● Exercise requirements
Under what ID was the investigation ticket logged in the forum thread below?

● Page text
--- --- ---

Searching using regex, differences between TextFragmentAbsorber and text from TextAbsorber

There seems to be differences between the text used for search using a TextFragmentAbsorber and the text extracted using a TextAbsorber.

The TextFragmentAbsorber version seems to have the white space consolidated.

The TextFormattingMode doesn’t seem to help with this issue.

In the text extracted from the pdf in the pack, there are several signature boxes which can be identified using the simple regex Signature\s{4,}Date. The TextFragmentAbsorber doesn’t find this.

I have attached a recreation pack that includes the .cs file and an example of a .pdf file that demonstrates the issue.

The result from the recreation code is that the count of finds should be the same.

This code was written using Aspose.Pdf version 23.5.0.

Recreator Code.zip (383.7 KB)

Any help or suggestions to help resolve this issue would be greatly appreciated.

Darren

@wraydc2

We need to investigate this case in details and for the purpose, an investigation ticket has been logged as PDFNET-54681 in our issue tracking system. We will further look into its details and keep you posted with the status of its correction. Please be patient and spare us some time.

We are sorry for the inconvenience.

No problem, thank you.

This also doesn’t seem to be a one-off, there are many other documents that exhibit the same issue.

HTH,

Darren

@wraydc2

You can please share other documents with us as well with sample regex so that we can include them in our investigation

Yes, I will find some more - Have you not been able to recreate with the PDF provided?

@DarrenWray

Sometimes an issue is related with specific type of document and it is resolved only for that document. We always encourage to share all problematic files so that we can include it in our investigation process and perform multiple tests to ensure that issue is not happening with all of your files.

--- --- ---

● Records supplied
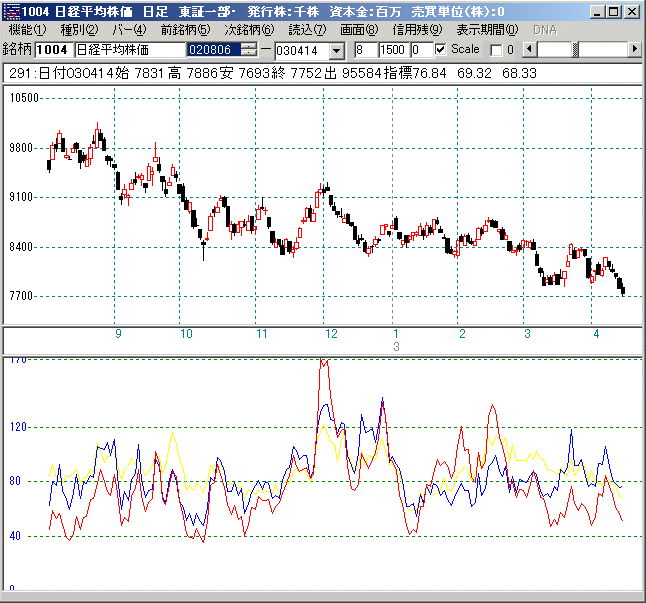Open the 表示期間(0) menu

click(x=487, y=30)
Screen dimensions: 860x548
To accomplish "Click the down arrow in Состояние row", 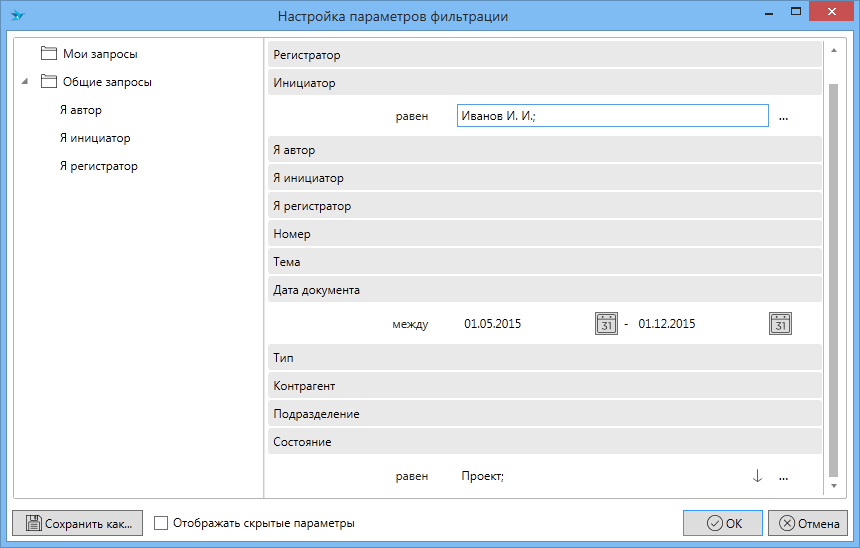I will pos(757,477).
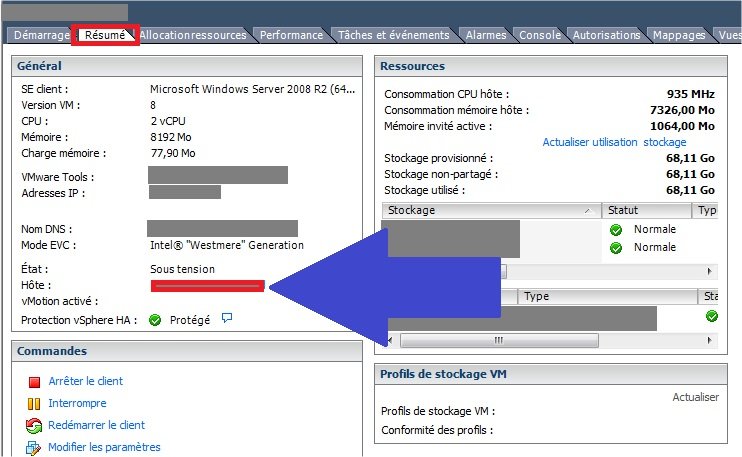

--- --- ---

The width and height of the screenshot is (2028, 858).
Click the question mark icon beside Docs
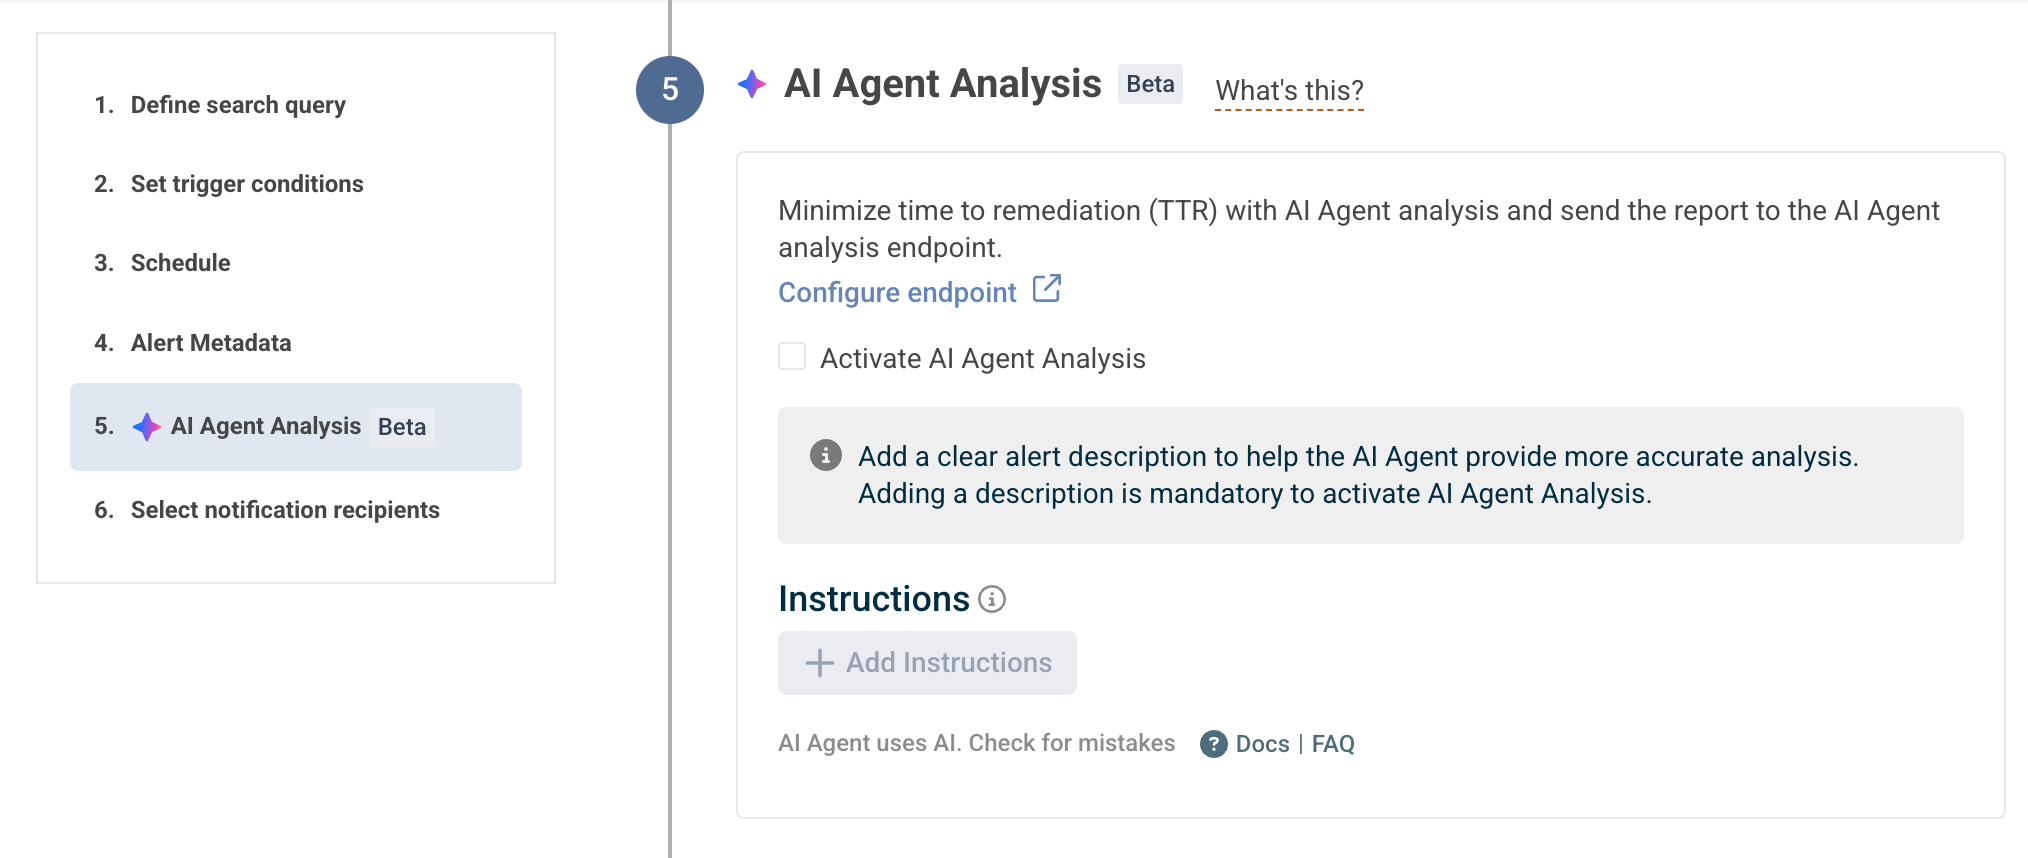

--- --- ---

● Your response
PDFNET-54681